ViArt - PHP Shopping Cart

Archive for June, 2007

Flickr Integrated into Yahoo Image Search

Thursday, June 28th, 2007

Very recently it was reported that Yahoo has added millions of Flickr images into its image index. 

This is a huge step for Yahoo! in their efforts to improve relevancy!  This has to be the central reason why Yahoo bought Flickr in the first place way back in March 2005!  It’s impressive that a move towards social search was imminent way back in 2005!

Having taken the first step, Yahoo are heading in the right direction towards using social search and rank to increase the relevancy of their image search! 

[Via ReadWriteWeb - Yahoo 2.0 It’s Recognization & Future - This is a great article, definately worth a read]

Shopping Carts: 5 Usability Problems

Wednesday, June 20th, 2007

The process leading up to a transaction online is possibly the most critical to a shopping cart’s success.  If the buying process causes frustration, confusion or insecurity, the user is likely to abandon the shopping cart, never to return again.

The usability of a shopping cart refers to the efficiency with which a user can achieve their goals on a website.  Many of the larger online shopping carts, like Play.com and Amazon.com, are continuously striving to make their buying process as fluent and as effortless as possible.  Knowing you can buy a book or film in just 3 or 4 clicks encourages you to return to the same, reliable website.

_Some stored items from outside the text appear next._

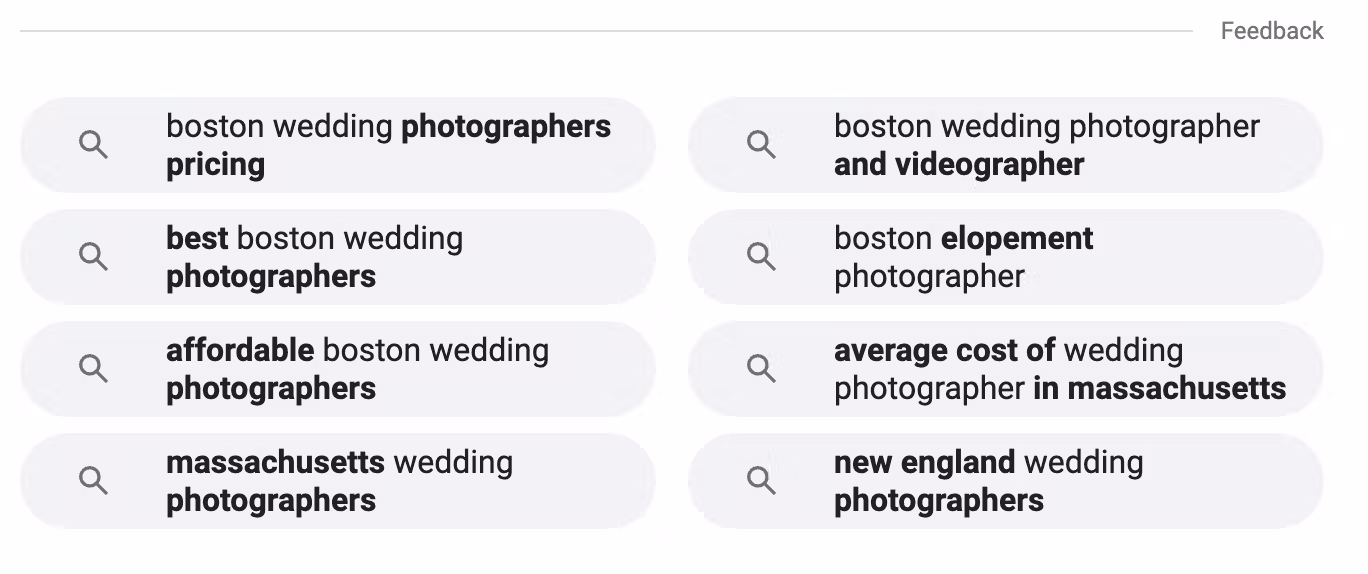This screenshot has width=1368, height=574.
Task: Open the "affordable boston wedding photographers" suggestion text
Action: point(357,369)
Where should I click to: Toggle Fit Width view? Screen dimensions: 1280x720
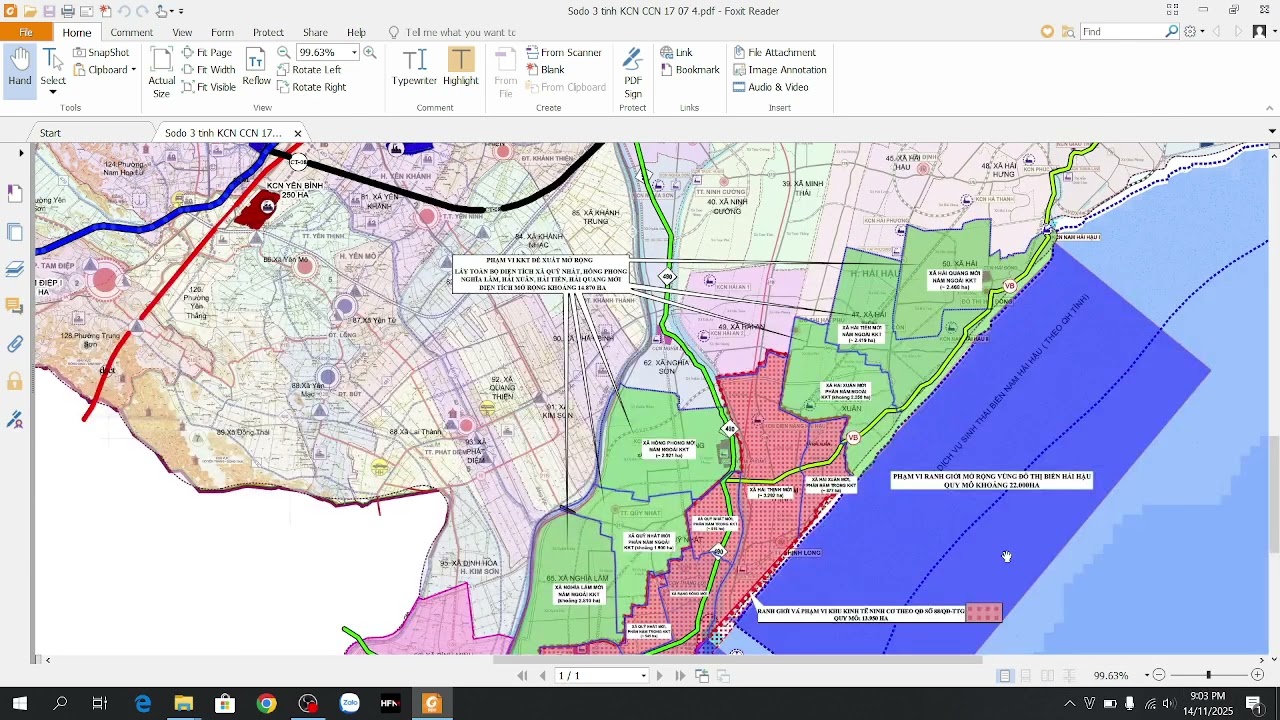(208, 70)
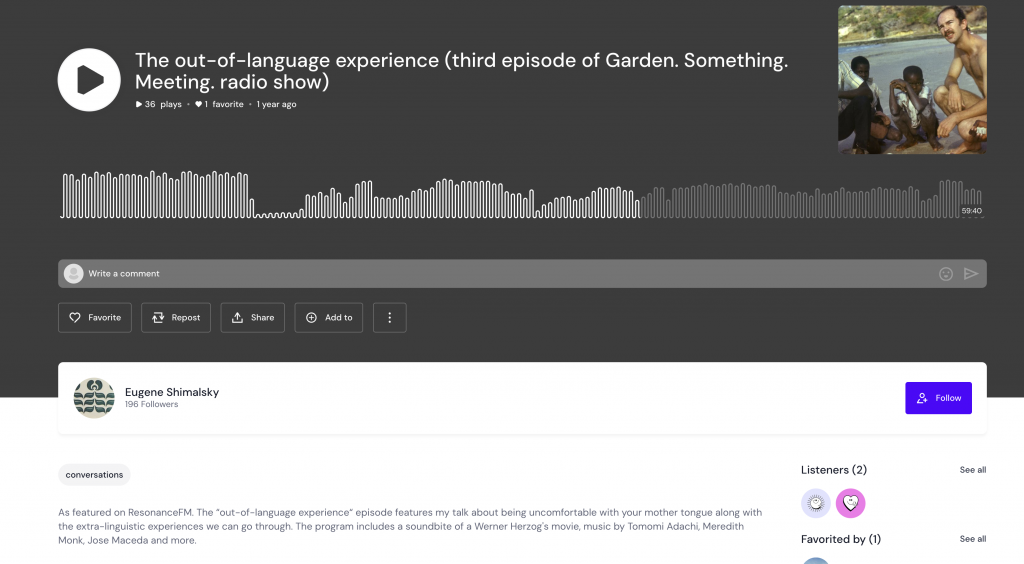This screenshot has width=1024, height=564.
Task: Click the emoji smiley icon in comment box
Action: 946,274
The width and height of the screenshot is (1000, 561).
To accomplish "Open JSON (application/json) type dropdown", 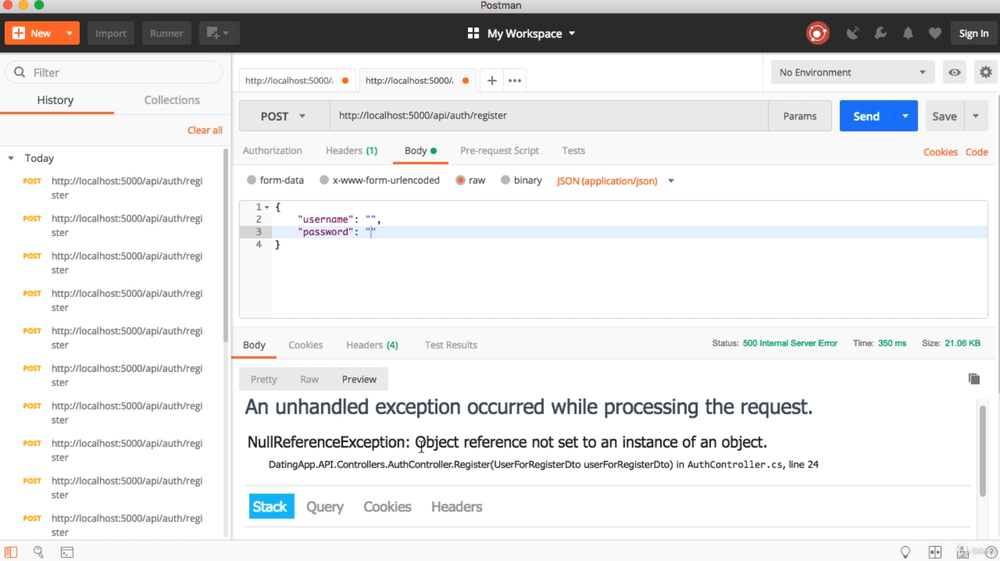I will 615,181.
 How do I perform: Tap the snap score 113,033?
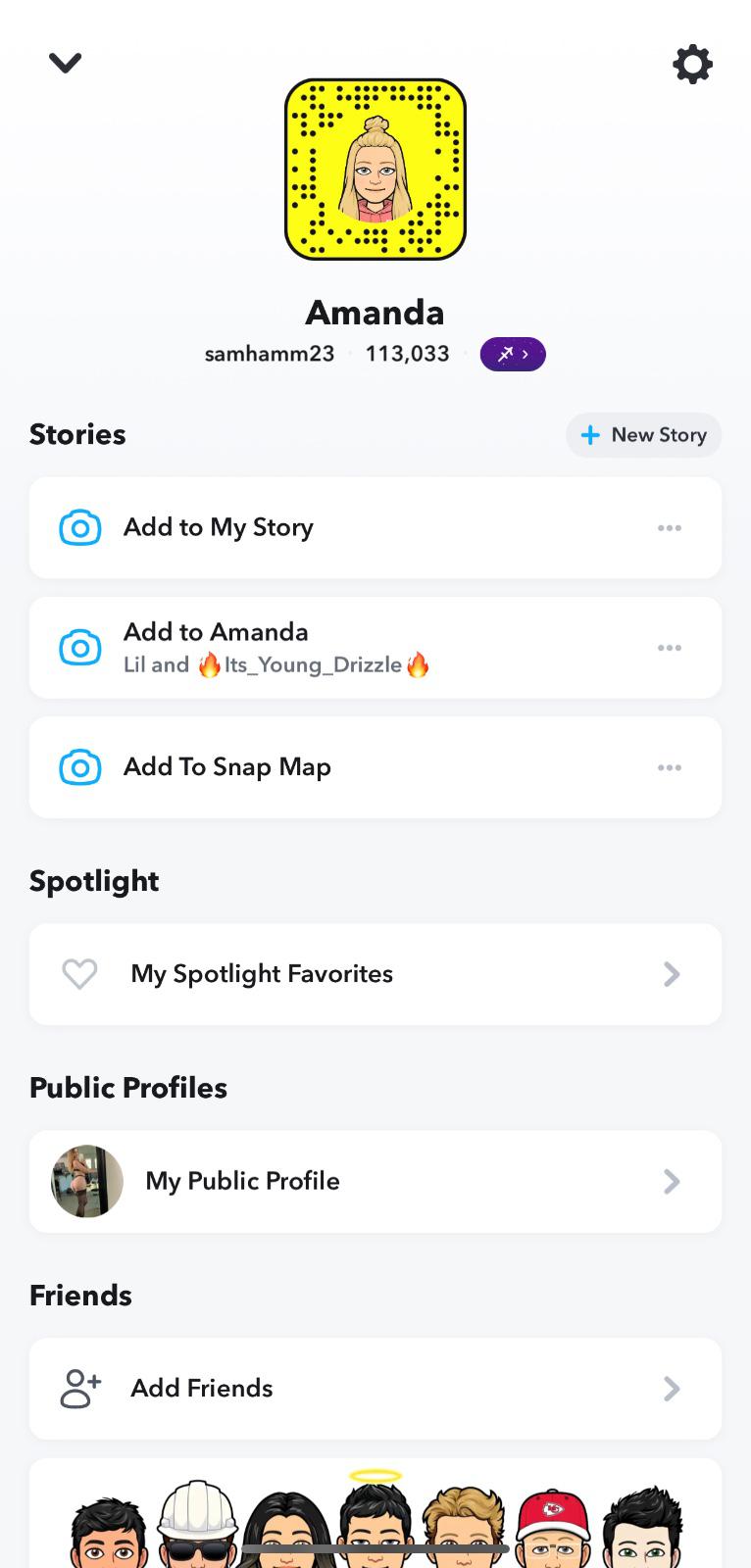407,354

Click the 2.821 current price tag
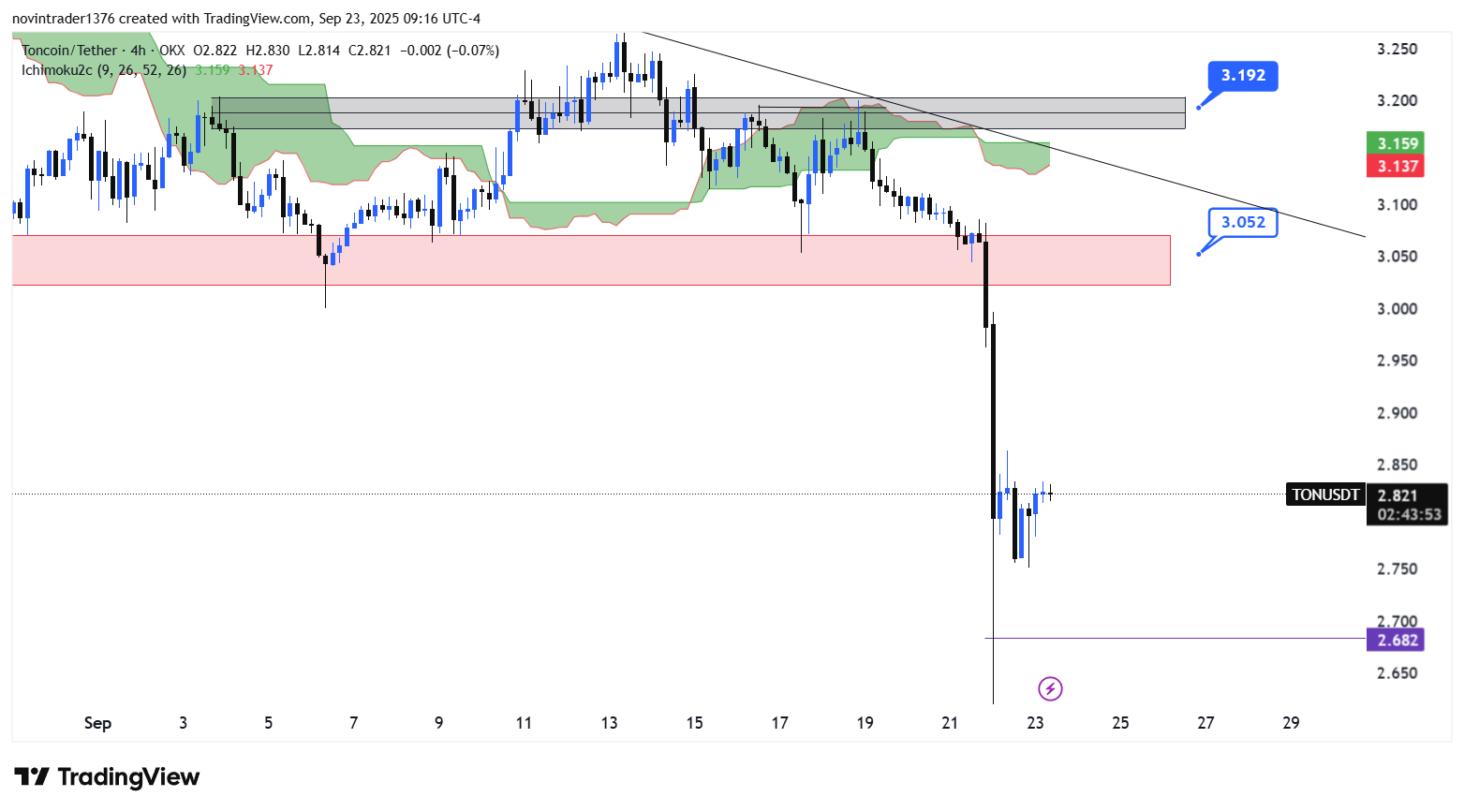pos(1400,495)
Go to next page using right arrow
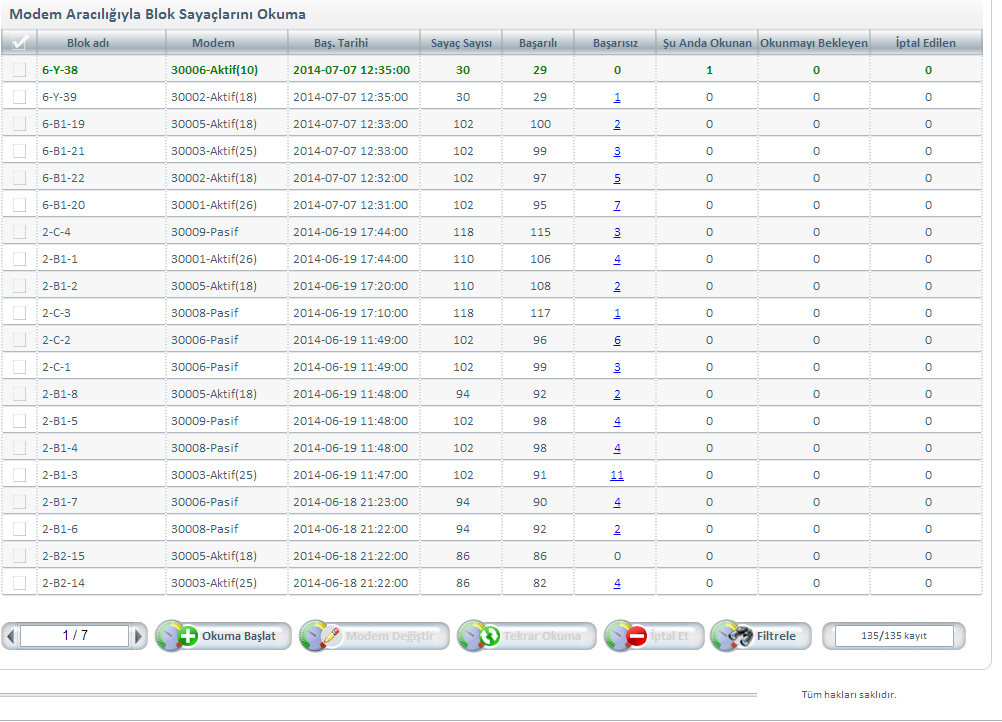The width and height of the screenshot is (1002, 722). pyautogui.click(x=140, y=636)

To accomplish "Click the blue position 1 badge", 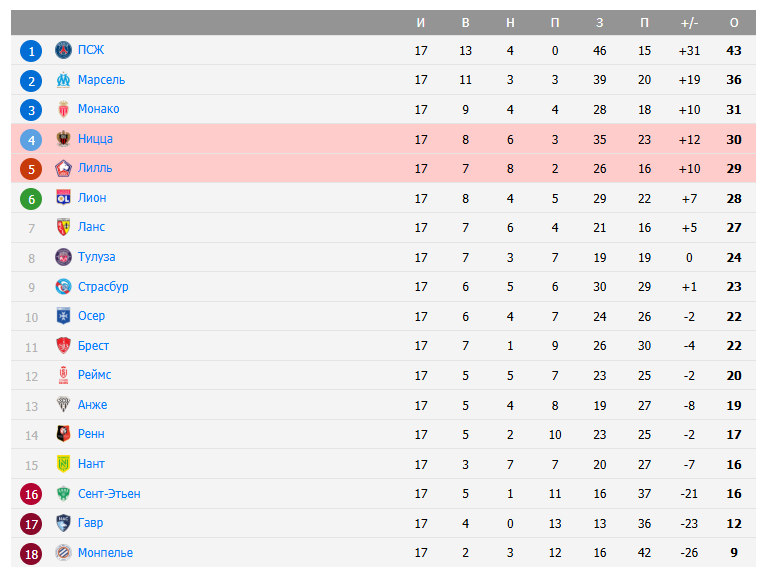I will pos(31,51).
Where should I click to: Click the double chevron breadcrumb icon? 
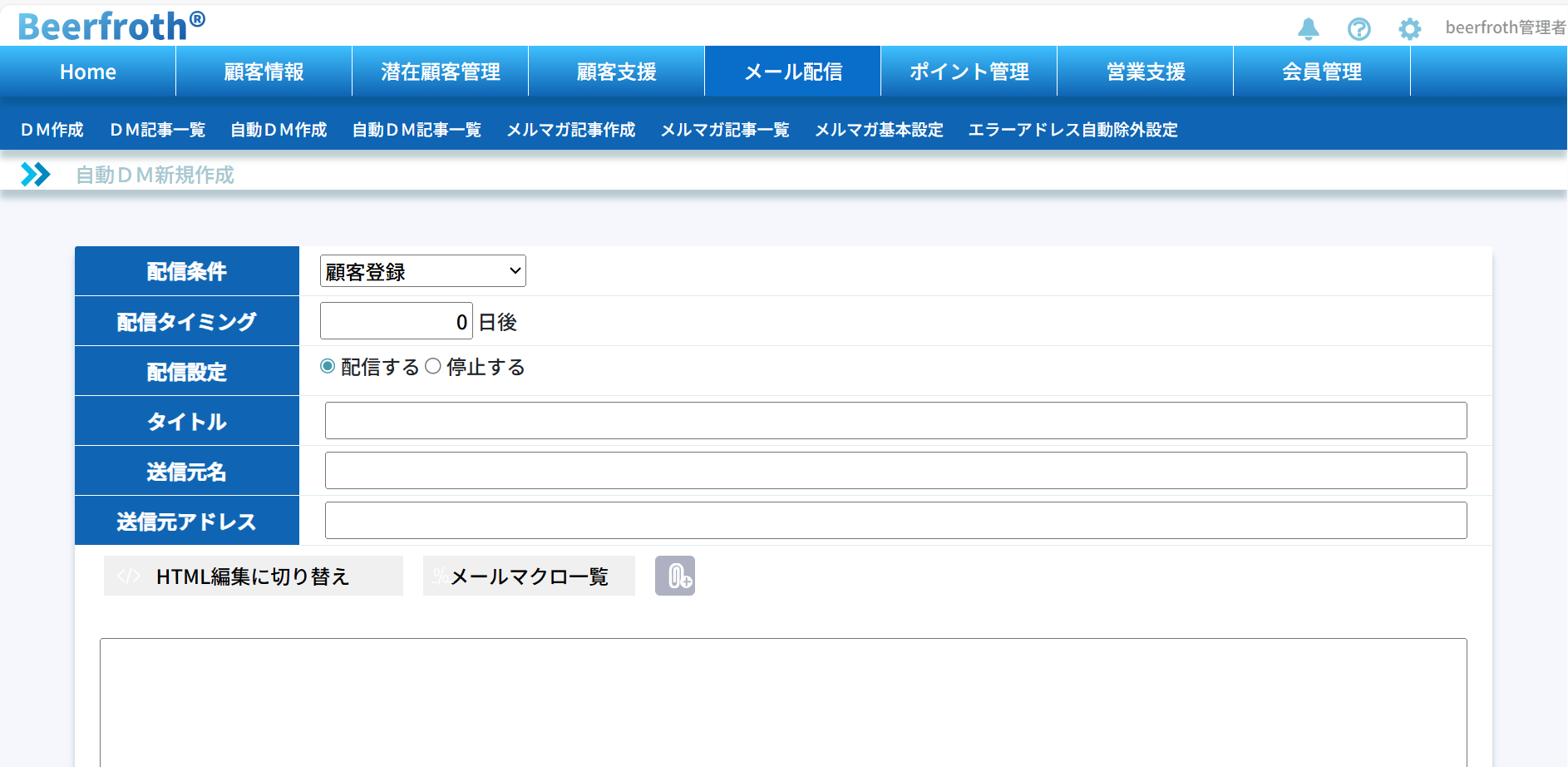tap(35, 175)
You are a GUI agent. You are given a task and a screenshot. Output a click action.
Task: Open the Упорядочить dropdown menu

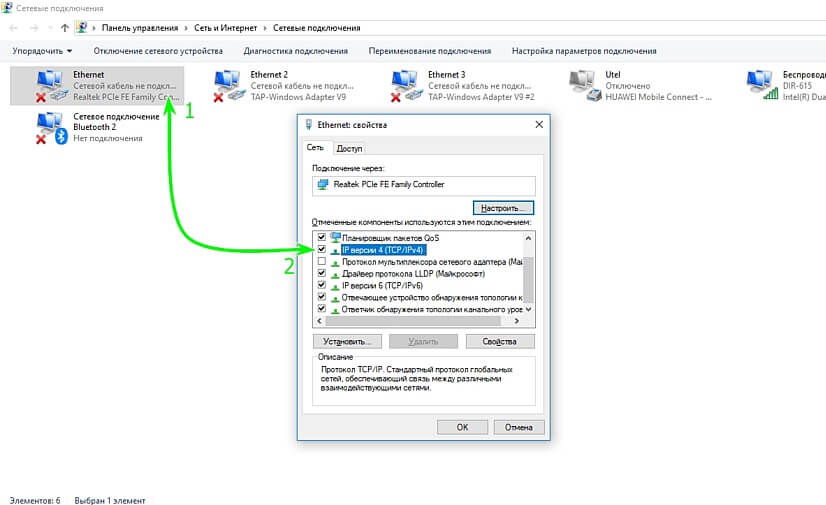[x=42, y=50]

Having read numerous articles and white papers dedicated to best practice shopping cart design and usability; below I have highlighted five potential design problems in shopping carts that I’m sure many users have encountered. 

1. Shopping carts that ask a user to register before knowing if the product is available or not.

It could be quite irritating for a user if they have spent 10 minutes entering their credit card details, home address, telephone number etc etc. only to find out during the checkout process that the product they want to buy is out of stock.

Many shopping carts enable you to present users with live stock availability before the user places their product in the shopping cart. 

2. Suggesting the user buys similar products before adding the main product to the shopping cart.
 
It’s often helpful when a website recommends additional products you may want or need after adding your main product to your shopping cart. 

However, I think you’ll agree that it could be slightly confusing if these additional products were offered to you before even adding the main product to your shopping cart?  You press “Add to Cart” and suddenly you’re offered batteries, or insoles or travel cases.  Many users would be left feeling confused, wondering if their product had been added or not, or if they’d pressed the wrong button.

Best practice guidelines would indicate offering your user the extra products after the user has finished shopping and they’re entering the checkout process. 

3.  Shopping carts that ask a user to register before they have even added a product to their shopping cart.

Asking for a user’s personal information before they have even added a product to their shopping cart is not a good move. 

Customer registration can offer some big advantages to you as a merchant including recovery for abandoned shopping carts, customer loyalty and email contact.  However, many users may be browsing a number of websites, adding products to numerous shopping carts for the main purpose of comparing prices and features.  If a user has to register personal details before using the shopping carts, a large percentage are likely to abandon the website.

4.  Requiring a user to delete and add the same product to shopping carts just so they can change its colour, size or variation.

Editing a shopping cart should be as simple as possible and shouldn’t require the user to delete anything from the shopping cart.

If a product comes in different colours and different sizes don’t make them delete it from their shopping cart if they want it in a different variation.  Users should be able to select from within their shopping carts the different options.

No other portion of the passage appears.